(EXERCISE TEXT begins)

Machine Learning

My language of choice for supervised and unsupervised learning is Python (and R); however, I am able to run models in Spark (using Scala) for larger projects.

Projects

The following scripts can be found on my GitHub account.

R

Spark (Scala)

Python

Code snippets

This Python script develops multiple bag-of-words models to classify IMDb movie reviews as positive or negative using Naive Bayes and support vector machines.

## This program develops multiple bag-of-words models to classify IMDb movie
## reviews as positive or negative. A sample set of 50k reviews are used to
## train and validate the models (NB and SVM) using both word occurrence and
## TF-IDF algorithms. 

# import library
import os

# set working directory
os.chdir('/Users/Bradley/Dropbox/...')
cwd = os.getcwd()

(EXERCISE TEXT ends)
(DATA begins)

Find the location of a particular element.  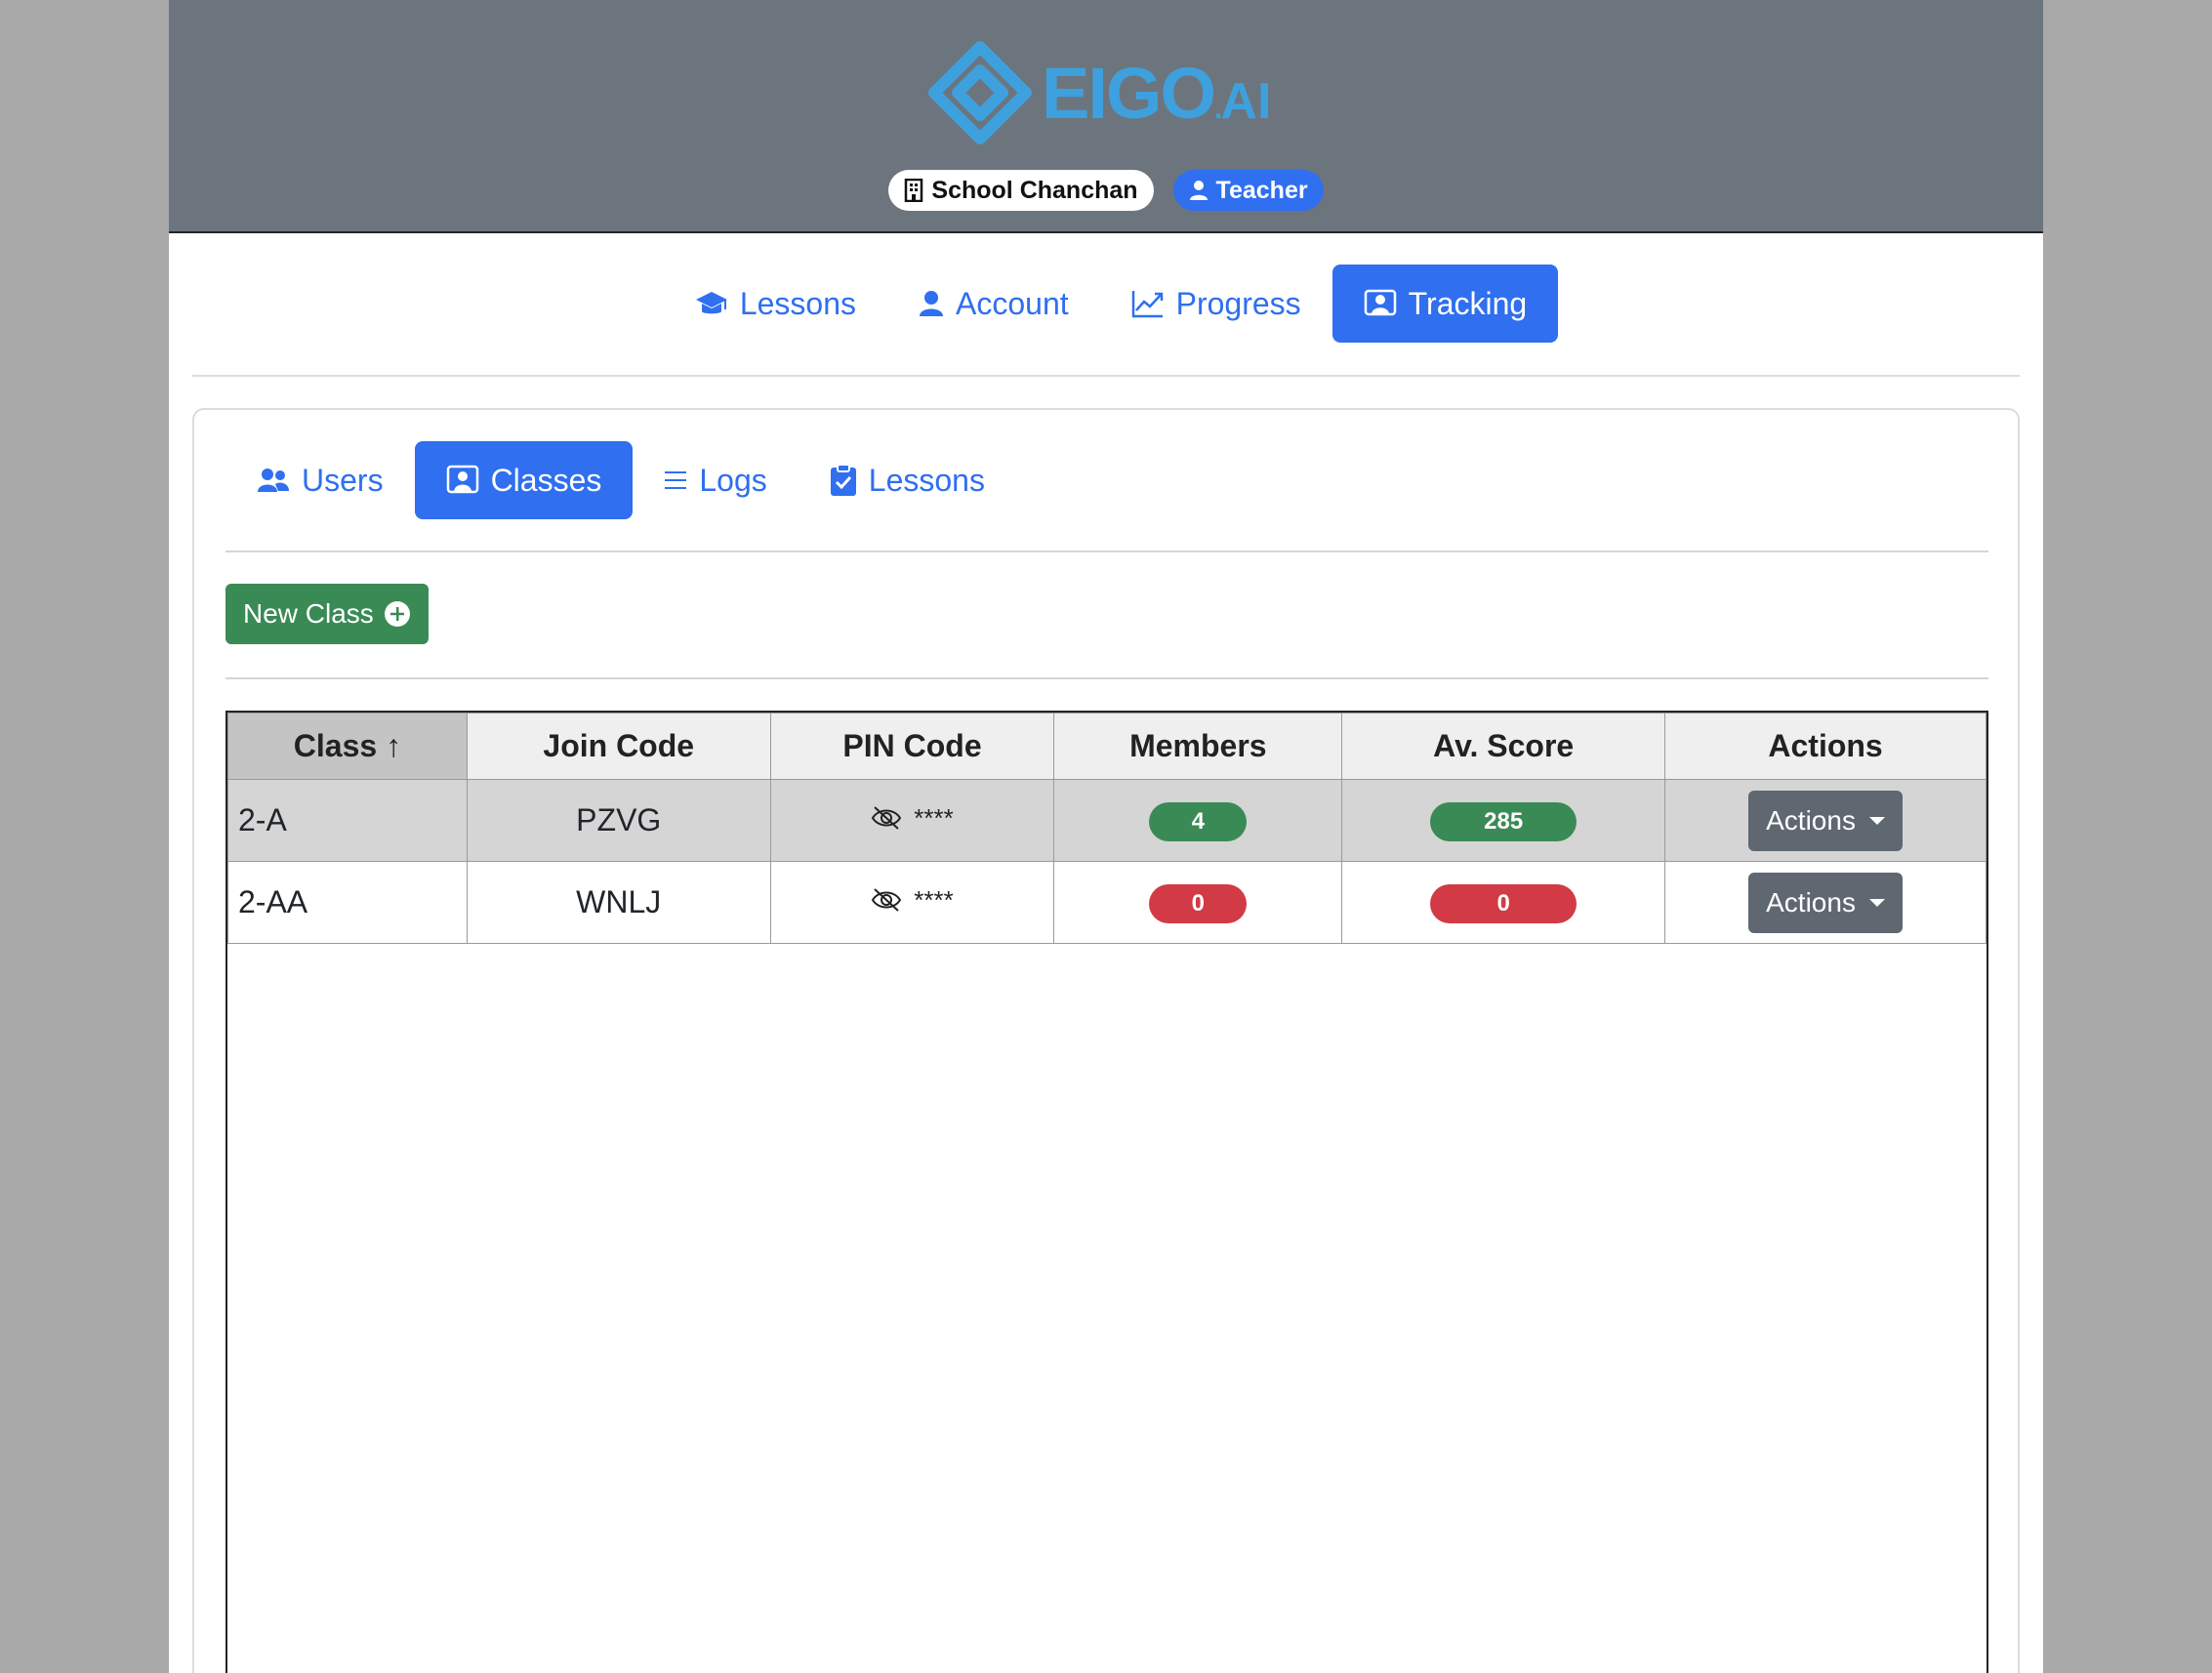

column-header-pin-code: PIN Code is located at coordinates (912, 746).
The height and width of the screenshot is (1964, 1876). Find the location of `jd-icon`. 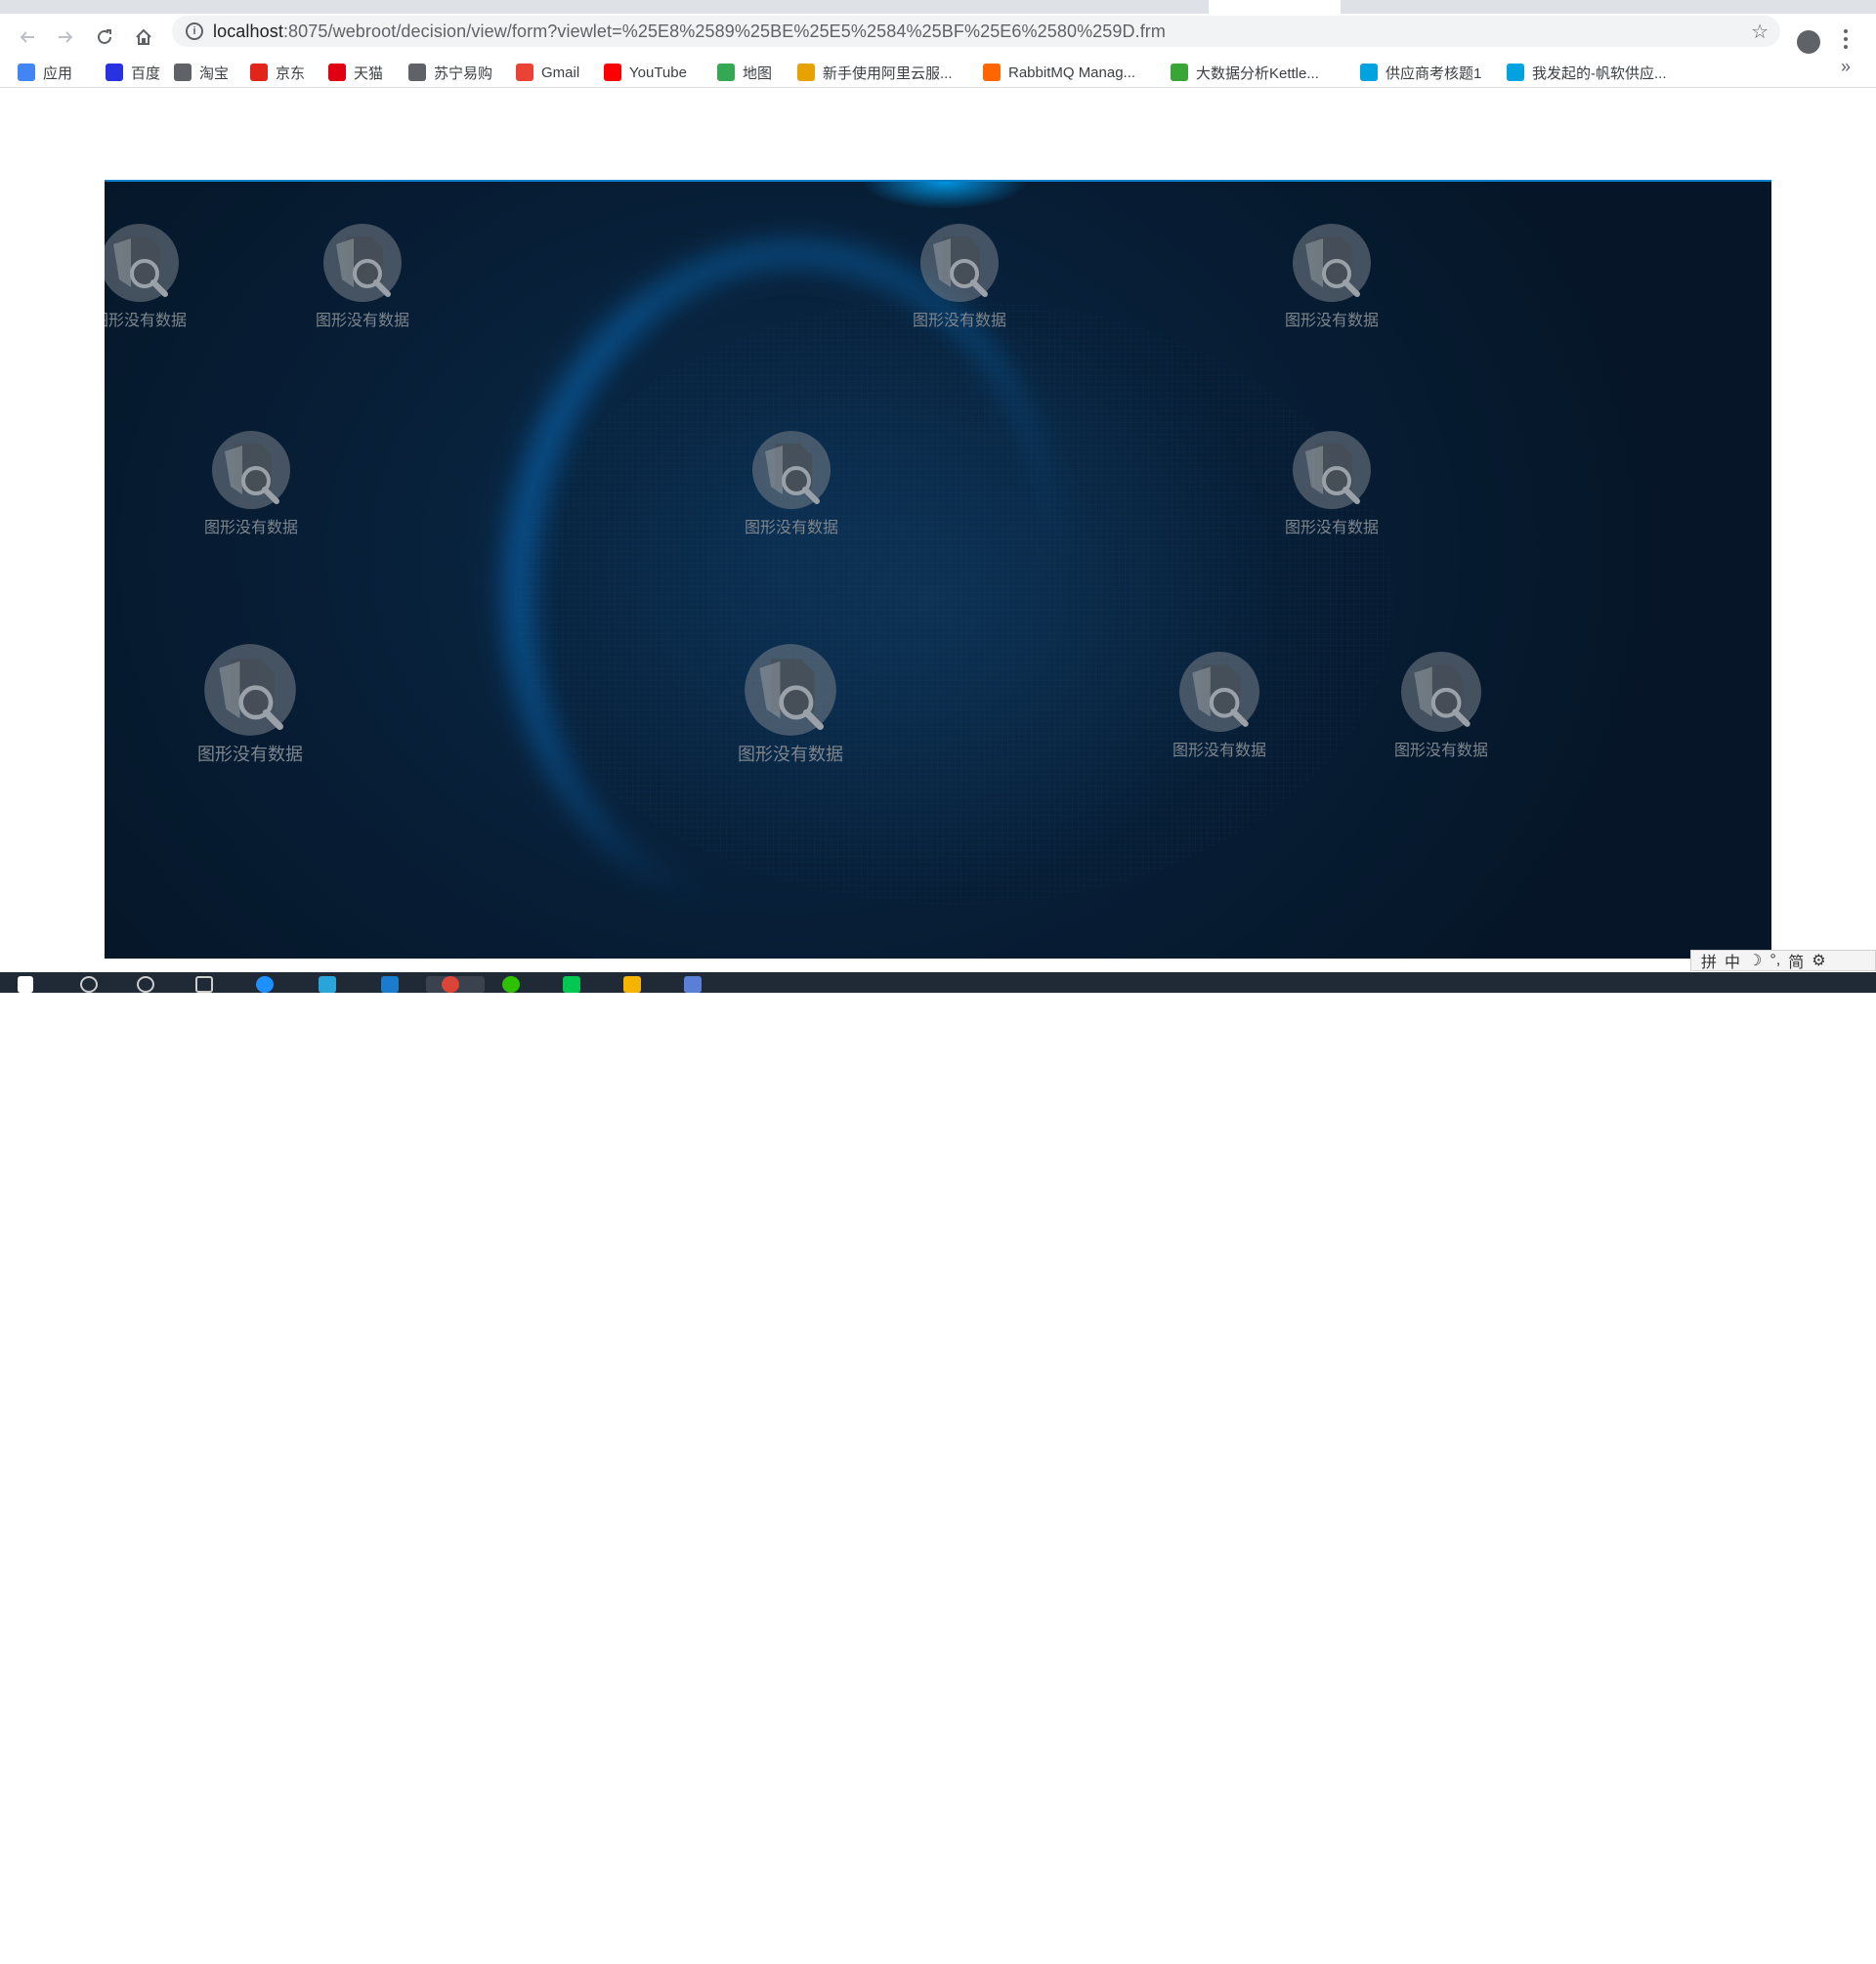

jd-icon is located at coordinates (259, 72).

(DATA ends)

### PROBLEM TO SOLVE
Extend the machine learning page with the IMDb review script, picking up right after its last line of code.

### OUTPUT FOR THIS TASK
##########
## Read in the data and split into training/test
##########

# import libraries
import pandas as pd
from sklearn.model_selection import train_test_split

# function --> reads in individual text files in a folder and attaches sentiment
def f_ReadIn(folder,sentiment):
    result = []
    os.chdir(os.path.join(cwd,folder))
    f_cwd = os.getcwd()
    for f in os.listdir(f_cwd):
        if os.path.isfile(f) and f.endswith(".txt"):
           with open(os.path.join(f_cwd,f),'r') as file:
                content = file.read()
           result.append([content,sentiment])
    return pd.DataFrame(result)

# call function f_ReadIn() and combines into one df
neg = f_ReadIn('negative',0)
pos = f_ReadIn('positive',1)
df = pd.concat([neg,pos],ignore_index=True)
df.columns = ['review','sentiment']
df.head()

# free up memory
del neg, pos

# reset working directory
os.chdir(cwd)

# split data into train and test sets --> 70/30
X_train, X_test, y_train, y_test = train_test_split(
  df['review'], df['sentiment'], test_size = 0.3
)

##########
## Create vector of features using the count and TF-IDF algorithms
##########

# import libraries
from sklearn.feature_extraction.text import CountVectorizer, TfidfVectorizer

# count occurrence
c_vectorizer = CountVectorizer(stop_words='english',max_features=1000)
c_train = c_vectorizer.fit_transform(X_train)
c_test= c_vectorizer.transform(X_test)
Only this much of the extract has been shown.